(Dataset excerpts)
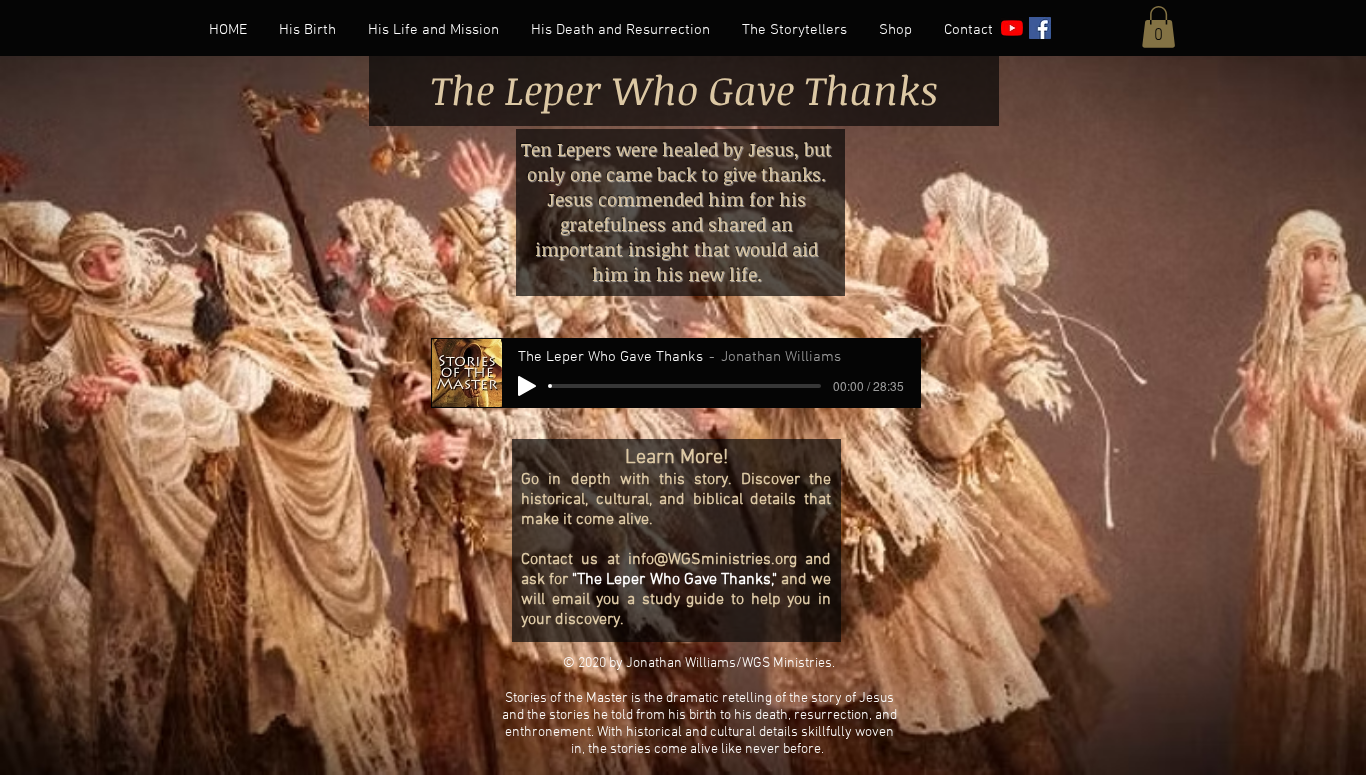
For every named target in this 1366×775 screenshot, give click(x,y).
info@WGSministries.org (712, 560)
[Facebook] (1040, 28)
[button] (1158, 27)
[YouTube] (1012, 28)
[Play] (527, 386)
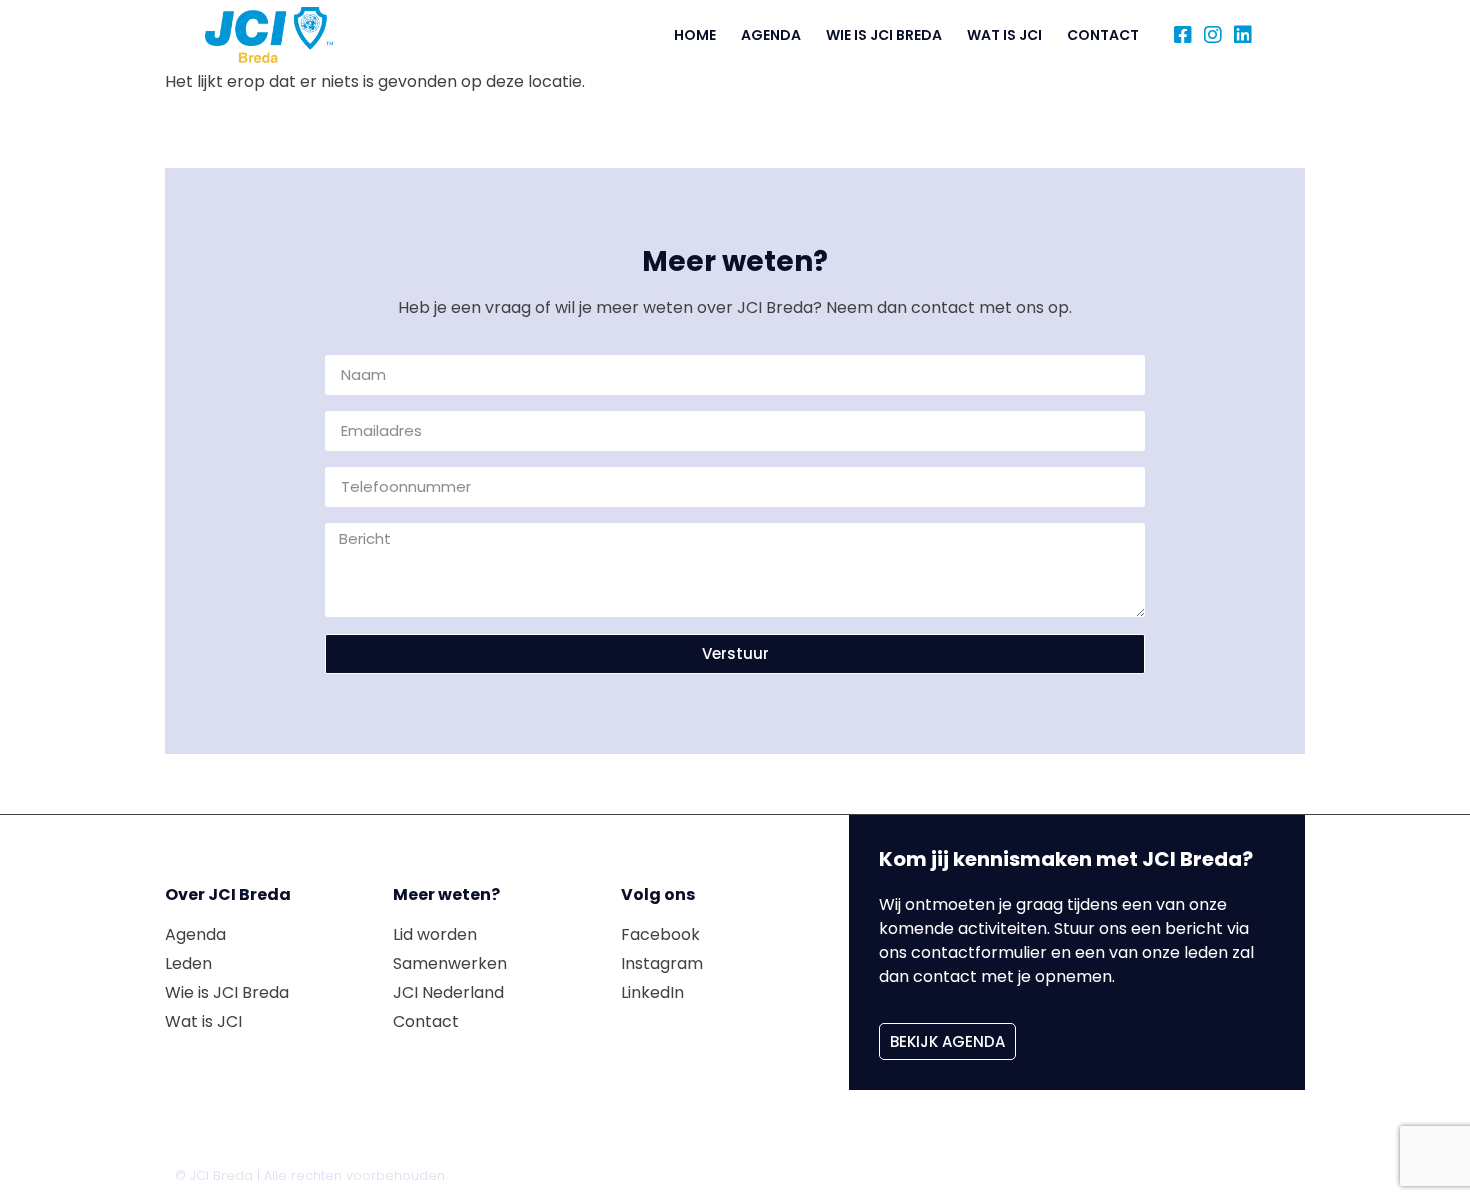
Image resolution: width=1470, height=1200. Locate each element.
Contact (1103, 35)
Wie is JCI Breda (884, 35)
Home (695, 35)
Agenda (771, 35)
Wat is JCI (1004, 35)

---

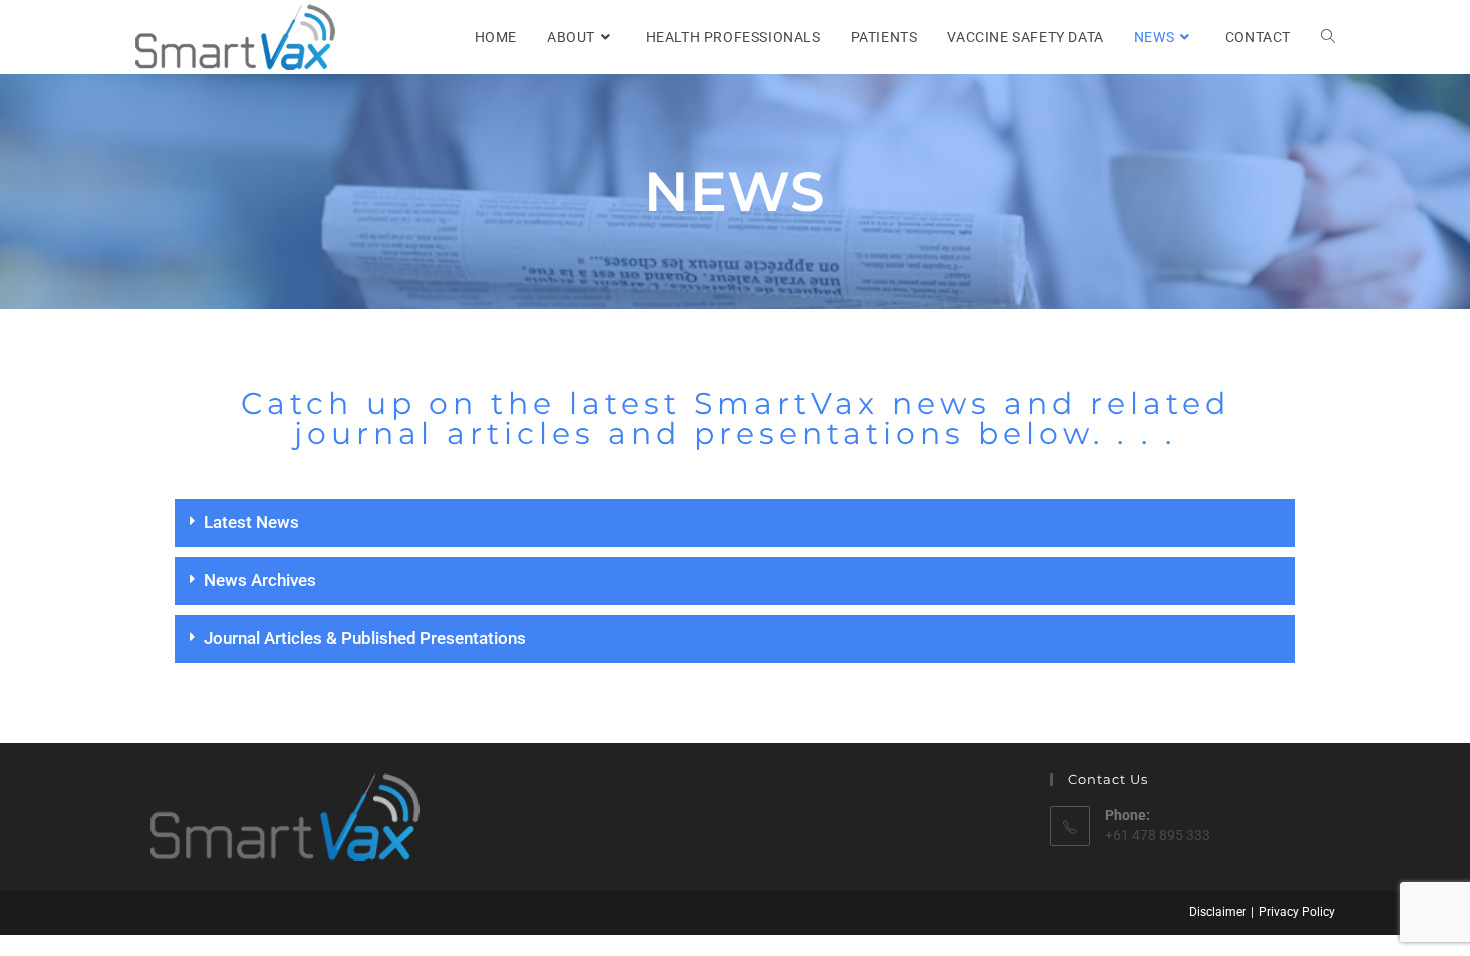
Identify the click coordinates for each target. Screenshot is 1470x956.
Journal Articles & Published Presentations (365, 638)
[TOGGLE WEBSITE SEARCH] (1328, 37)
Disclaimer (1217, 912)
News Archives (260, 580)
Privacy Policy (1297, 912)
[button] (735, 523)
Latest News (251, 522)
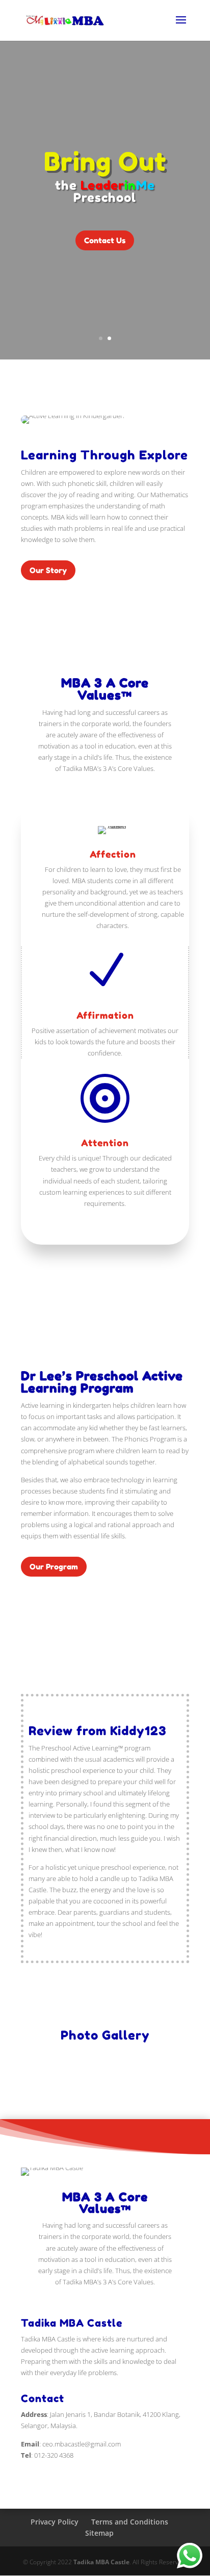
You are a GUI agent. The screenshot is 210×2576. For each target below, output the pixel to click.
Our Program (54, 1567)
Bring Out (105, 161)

...

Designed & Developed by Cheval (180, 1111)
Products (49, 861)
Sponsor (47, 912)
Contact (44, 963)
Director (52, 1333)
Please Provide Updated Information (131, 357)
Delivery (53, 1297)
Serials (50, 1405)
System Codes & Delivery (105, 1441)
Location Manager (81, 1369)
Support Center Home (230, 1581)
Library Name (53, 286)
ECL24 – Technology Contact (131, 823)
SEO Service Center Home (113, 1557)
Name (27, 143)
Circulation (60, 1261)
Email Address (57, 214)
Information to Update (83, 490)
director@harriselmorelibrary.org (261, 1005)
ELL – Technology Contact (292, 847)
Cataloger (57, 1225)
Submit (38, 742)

Task: For this exercise, transcribe exactly the part of the records above that opens with the line containing "News Archives (260, 580)" and closes with the one containing "Bring Out (105, 161)". Pictures are not part of the copy.

Answer to the problem:
News Archives (260, 580)
Privacy Policy (1297, 912)
[button] (735, 523)
Latest News (251, 522)
You are a GUI agent. The screenshot is 210×2576. For each target below, output the pixel to click.
Our Program (54, 1567)
Bring Out (105, 161)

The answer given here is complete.